Miami - XP International has announced a move to try to change the scale of dollarization for its retail investors. Through technological integration with Allfunds, one of the world's largest investment fund platforms, the firm is connecting its network to a menu of more than 5,000 funds and 1,400 global asset managers.

For XP, the move is not just strategic, it's mathematical. Today, with approximately US$15 billion under custody across its international platforms, the company's guiding principle is its in-house asset allocation recommendation. CIO Arthur Wichmann has been suggesting diversification with 15% international exposure in the portfolio.

“We don’t believe that, overnight, we’ll have 50% of our custody outside of Brazil. But, as a ‘hint’ of guidance , this minimum allocation of 15% offshore that Arthur is indicating is what we intend for this first move,” says José Tibães, partner at XP.

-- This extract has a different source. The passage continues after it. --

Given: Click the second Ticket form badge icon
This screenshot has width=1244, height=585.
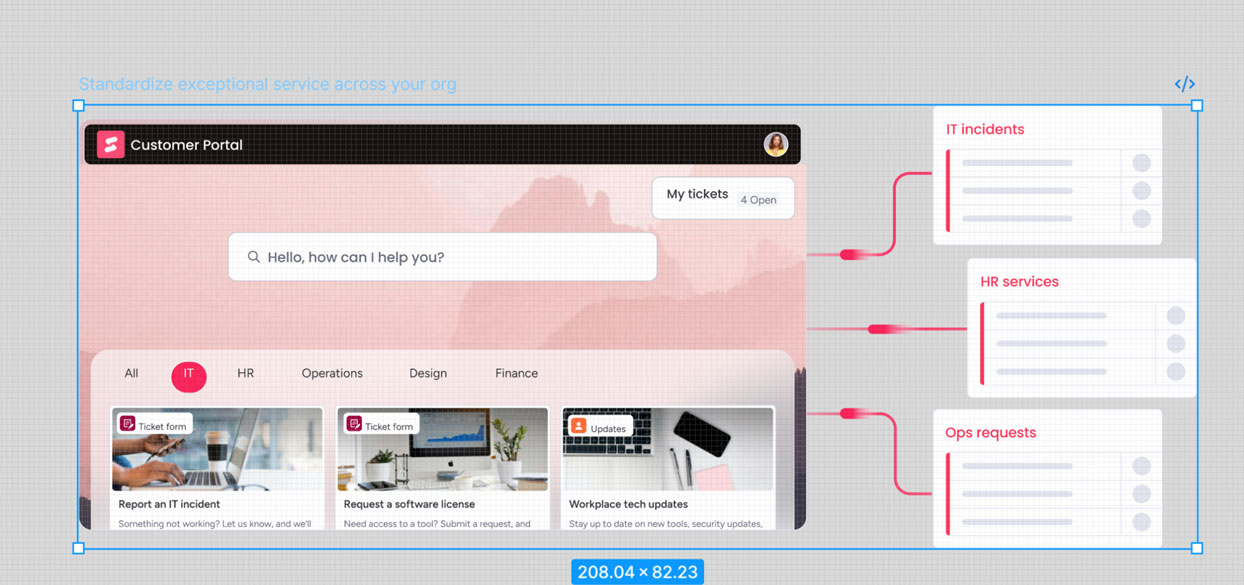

With R$1.9 trillion in total assets under management, if the network follows this path, it will represent approximately R$285 billion (just over US$40 billion at the current exchange rate) of clients' assets abroad.

Although being plugged into Allfunds means having access to the leading global fund managers, Fabiano Cintra, head of international funds at XP, says there will be a curation process. "We don't want to have 700 funds just for the sake of having them. We want the real money-makers selected under technical scrutiny," says Cintra.

Initially, the new platform will feature 10 firms recognized for their track record . Among them will be Oaktree Capital , owned by Howard Marks , with its Oaktree Global Credit fund, which focuses on high-quality credit and requires an initial investment of US$1,000.

The Oaktree Global Credit fund operates with an extremely diversified portfolio, encompassing over 900 issuers, which mitigates the risk of isolated credit events.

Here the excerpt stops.